“The very same political forces that cheered on Blair’s disastrous wars – and lauded Putin as a moderate we could do business with – casually smear Corbyn as some sort of Kremlin apologist.”
Image: Anti War in Ukraine Protest, Steve Eason
The grim news and footage emerging from Russia’s invasion and levelling of Ukraine have been accompanied by another dismal spectacle – the shrieking 24-hour moralism of warmongering voices in Western political and media circles. Vladimir Putin is the new Hitler, we are told, or even worse than Hitler, as a pundit on MSNBC recently opined.
Britain’s Tory government has unsurprisingly joined this chorus, no doubt welcoming the opportunity to put Boris Johnson’s troubles on the back burner in the spirit of national unity. And Keir Starmer has predictably obliged, withdrawing his previous call for Johnson to resign, while ratcheting up his battle against remnants of the left in Labour.
This loudly declared full spectrum opposition to Putin and all things Russian is occasionally punctured by an embarrassing revelation. There’s no shortage of examples of the recent willingness of political operators – Tory and Labour – to service the Russian super-rich.
Not that the press is that much better. Private Eye reports on how the Daily Telegraph would rake in an estimated £500,000 a year to publish its “Russia Beyond The Headlines” supplement – copy supplied by Russia’s state news agency. This arrangement, dating back to 2007, has been hastily terminated and the content removed from the Telegraph website.

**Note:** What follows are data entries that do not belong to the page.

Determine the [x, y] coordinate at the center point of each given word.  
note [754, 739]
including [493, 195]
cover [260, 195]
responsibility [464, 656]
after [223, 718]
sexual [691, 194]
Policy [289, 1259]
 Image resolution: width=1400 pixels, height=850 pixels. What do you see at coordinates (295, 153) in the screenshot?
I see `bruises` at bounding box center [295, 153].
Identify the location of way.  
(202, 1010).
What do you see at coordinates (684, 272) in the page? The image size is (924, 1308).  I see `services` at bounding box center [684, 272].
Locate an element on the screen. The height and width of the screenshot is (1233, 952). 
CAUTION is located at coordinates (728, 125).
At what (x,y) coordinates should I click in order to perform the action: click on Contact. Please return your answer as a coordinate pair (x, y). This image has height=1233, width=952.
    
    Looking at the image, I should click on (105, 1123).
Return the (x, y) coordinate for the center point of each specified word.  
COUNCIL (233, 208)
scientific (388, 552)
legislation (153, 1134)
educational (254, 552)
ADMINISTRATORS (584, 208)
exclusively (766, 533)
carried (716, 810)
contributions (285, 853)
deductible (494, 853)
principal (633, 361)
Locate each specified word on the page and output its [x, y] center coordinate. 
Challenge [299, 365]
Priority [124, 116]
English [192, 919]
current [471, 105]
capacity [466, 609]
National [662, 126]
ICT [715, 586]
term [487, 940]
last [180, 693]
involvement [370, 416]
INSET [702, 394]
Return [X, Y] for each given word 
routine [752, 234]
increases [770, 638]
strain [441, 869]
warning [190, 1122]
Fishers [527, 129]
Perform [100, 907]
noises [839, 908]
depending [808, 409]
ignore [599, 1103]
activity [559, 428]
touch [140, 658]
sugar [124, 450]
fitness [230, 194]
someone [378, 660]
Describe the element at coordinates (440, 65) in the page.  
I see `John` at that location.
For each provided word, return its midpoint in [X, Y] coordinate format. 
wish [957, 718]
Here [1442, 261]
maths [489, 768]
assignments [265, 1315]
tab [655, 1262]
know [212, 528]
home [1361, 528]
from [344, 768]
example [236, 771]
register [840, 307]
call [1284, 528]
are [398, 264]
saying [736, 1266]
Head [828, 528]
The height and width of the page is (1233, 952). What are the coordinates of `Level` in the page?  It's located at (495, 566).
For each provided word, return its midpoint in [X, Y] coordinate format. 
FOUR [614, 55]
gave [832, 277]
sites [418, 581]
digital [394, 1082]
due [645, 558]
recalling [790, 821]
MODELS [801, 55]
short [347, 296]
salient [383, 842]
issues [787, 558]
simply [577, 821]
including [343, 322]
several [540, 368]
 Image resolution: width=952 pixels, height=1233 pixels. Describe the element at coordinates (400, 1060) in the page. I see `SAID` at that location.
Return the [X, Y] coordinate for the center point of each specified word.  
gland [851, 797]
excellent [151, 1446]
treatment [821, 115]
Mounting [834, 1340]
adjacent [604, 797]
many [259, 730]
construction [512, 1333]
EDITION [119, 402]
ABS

Things were very different 20 years ago. A Times editorial from 2002 praised Putin for “the mastery he has acquired in office for intelligent consensus-building”. The context was Putin’s backing for the NATO invasion of Afghanistan in return for Western endorsement of his brutal campaign to crush Chechnya’s separatist movement.
Just a few weeks previously Tony Blair and his press secretary Alastair Campbell had visited Putin in one of his country houses. They dined, drank vodka and played snooker, according to press reports at the time. The deal was sealed – the Chechens were rebranded as “Islamist extremists” and their suppression by Russia retrospectively folded into the “war on terror”.
Campbell for one has tried to justify this by arguing that 20 years ago Putin was a different beast – liberal minded, friendly and open to the West, but enough of a strongman to tame the neoliberal jungle of the Russian economy, which had been decimated with Western connivance under Putin’s predecessor Boris Yeltsin.
But as Campbell’s own account attests, Blair was all too aware of how Putin had secured his political power in Russia through massacres and war crimes in Chechnya. The difference between the bad Putin today and the good one two decades ago wasn’t a new found bloodlust or inclination to bomb civilians. The difference was simply his change in attitudes towards Western imperial interests.
Blair’s wooing of Putin was almost universally applauded by the media at the time. But there were a few people voicing criticisms. Jeremy Corbyn, then a backbench Labour MP, would regularly speak out to condemn Putin’s crimes in Chechnya. It was Corbyn who criticised Blair for cosying up to the regime, Corbyn who raised the issue of oligarch money sloshing around London, Corbyn who opposed the extradition of Chechen opposition figures from Britain to Russia.
Yet today the very same political forces that cheered on Blair’s disastrous wars – and lauded Putin as a moderate we could do business with – casually smear Corbyn as some sort of Kremlin apologist. Meanwhile Blair as recently as 2014 was still urging the West to ally with Putin in the fight against radical Islam – and indeed the West and Russia did ally to put down the uprisings in Syria against Bashar al-Assad’s regime.
The point here isn’t simply that the political establishment in Britain – whether Tory or New Labour – are ruthless hypocrites every bit as venal as Putin. It is rather that both are products of a global order of gangsters. Putin explicitly told Blair in 2003 that the Iraq invasion had demonstrated that there were no laws when it came to war: “The US thinks they can do what they want. Others have to operate by the rules – but not them.”
The danger is hideously clear. We live in a world carved up into rival territories, each ruled by its own caste of gangsters, all armed to the teeth. The US and its allies are the biggest gangsters of the lot – but they are in decline, and sore from decades of fruitless military expenditure in Afghanistan and the Middle East.
Add in global crises such as climate change and the pandemic, and you have a situation that could all too easily explode into a disastrous and protracted world war – as it did a century ago when a previous round of imperialist build-up marched to a bloody conclusion.
The only way of closing down this deadly possibility is to close down the system of militarised and nationalist competition that produced it. And that means a new internationalism, built on the best traditions of the past that unites the working people of all nations against their respective gangsters. Here in Britain, that means supporting the anti-war movement in Russia, solidarity with those fleeing and trapped in Ukraine – but also a consistent, unrelenting opposition to NATO and Western militarism.